-- Exercise details --
Find every line in the items below that contains the string "coord" and copy each one. Case counts.

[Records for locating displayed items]
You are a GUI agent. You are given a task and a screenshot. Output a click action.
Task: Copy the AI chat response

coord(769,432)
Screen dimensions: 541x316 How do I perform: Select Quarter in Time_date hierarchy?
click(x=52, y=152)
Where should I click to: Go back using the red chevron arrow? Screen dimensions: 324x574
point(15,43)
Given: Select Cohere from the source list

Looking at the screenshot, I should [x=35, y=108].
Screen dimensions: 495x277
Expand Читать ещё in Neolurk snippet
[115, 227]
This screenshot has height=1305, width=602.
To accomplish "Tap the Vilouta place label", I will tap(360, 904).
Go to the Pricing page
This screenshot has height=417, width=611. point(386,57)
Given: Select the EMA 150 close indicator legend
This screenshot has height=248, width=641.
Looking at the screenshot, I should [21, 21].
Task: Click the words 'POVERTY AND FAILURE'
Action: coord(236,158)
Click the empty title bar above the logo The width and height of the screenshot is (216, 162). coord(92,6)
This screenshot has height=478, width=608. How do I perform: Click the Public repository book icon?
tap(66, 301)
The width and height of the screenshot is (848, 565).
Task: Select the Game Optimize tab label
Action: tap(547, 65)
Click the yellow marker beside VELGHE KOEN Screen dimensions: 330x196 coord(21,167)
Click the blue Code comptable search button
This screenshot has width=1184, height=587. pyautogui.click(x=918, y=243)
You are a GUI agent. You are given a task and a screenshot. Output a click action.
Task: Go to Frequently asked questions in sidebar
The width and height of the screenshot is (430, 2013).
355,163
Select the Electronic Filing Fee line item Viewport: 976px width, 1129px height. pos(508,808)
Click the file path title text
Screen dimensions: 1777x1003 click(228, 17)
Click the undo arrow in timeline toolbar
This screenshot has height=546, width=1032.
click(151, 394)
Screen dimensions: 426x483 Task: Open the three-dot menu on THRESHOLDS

-- Finished answer --
coord(769,432)
Action: coord(236,158)
Click the empty title bar above the logo The width and height of the screenshot is (216, 162). coord(92,6)
Click the yellow marker beside VELGHE KOEN Screen dimensions: 330x196 coord(21,167)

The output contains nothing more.